Choisir un paragraphe dans “Aussitôt que la vie” de Marie Gillet n’a pas été une mince affaire. Lequel privilégier parmi les arbres, les bleus, le thym, les carnets ?
Celui-ci pose tant de questions sur notre façon de marcher, sur celle de nos libertés, sur “faire autrement” que...le voici.

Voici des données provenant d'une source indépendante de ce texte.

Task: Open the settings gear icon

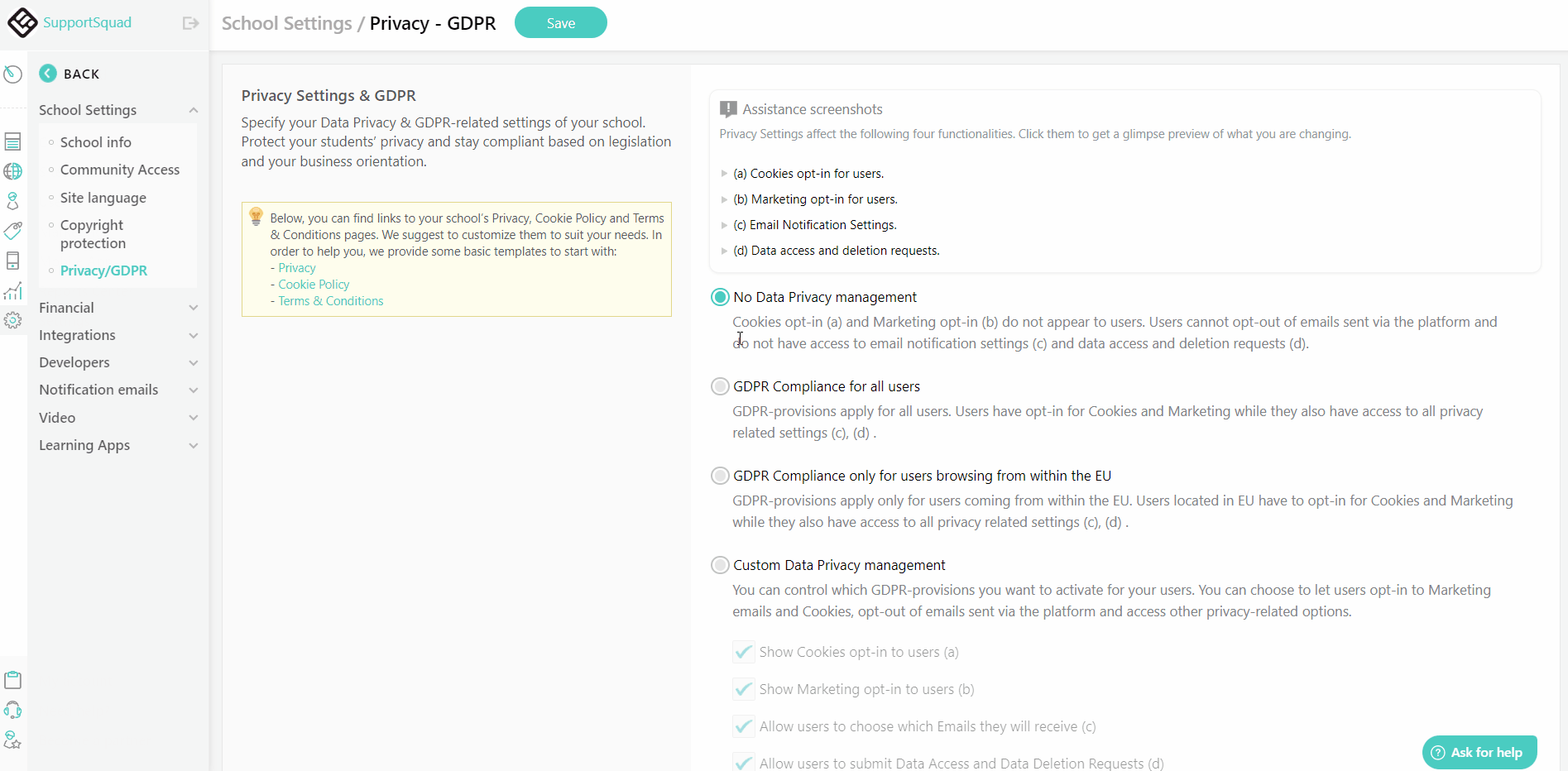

“Je marchais comme cela parce que je ne m’autorisais pas à penser que marcher autrement était possible, d’autant plus que je n’imaginais pas en avoir le droit. (J’ai longtemps vécu sans savoir que j’avais des droits). J’avais décidé de faire des courses car c’était une façon de me rendre intéressante aux yeux du Chef dont je quémandais l’intérêt. Je voulais lui montrer que moi aussi, j’étais forte. Je devais être plus forte que les sentiers les plus rudes ? J’y arrivais. Je devais être plus forte que les autres marcheurs ? J’avais du mal mais j’avais acquis une place honorable, hélas, pas la première, mais dans un bon classement. Je devais ramener le meilleur des butins ? Là, je m’en sortais bien: mes photographies étaient admirées, mes cailloux exposés. Butin. Le mot-clé avec pouvoir. Car je n’imaginais pas qu’on puisse marcher gratuitement, pour le plaisir, pour la beauté du monde, tranquillement,”
(p.73)
Collines, vent, bleus, plantes....
“Yo andaba así porque no me permitía pensar que andar de otra manera fuera posible, tanto más cuanto que no me imaginaba tener ese derecho. (he vivido mucho tiempo sin saber que tenia derechos). Había decidido correr pues era una forma de volverme interesante a los ojos del Jefe del cual suplicaba su interés. Quería enseñarle que yo también era fuerte. ¿tenía que ser más fuerte que los senderos más escarpados? Lo era. ¿Debía ser más fuerte que los otros caminantes? Me costaba, pero había alcanzado una plaza honrosa, no la primera, pero bien clasificada. ¿Tenía que traer los mejores botines? Eso se me daba bien: mis fotografías eran admiradas, mis guijarros expuestos. Botin. La palabra clave con poderes puesto que yo no imaginaba que se pudiera andar gratuitamente, por placer, por la belleza del mundo, tranquilamente, pararse de trepar porque ya basta, pararse de correr para respirar un poco, simplemente gozar; no, hacía falta que todo eso sirviera de algo.” Trad: MAH, gracias.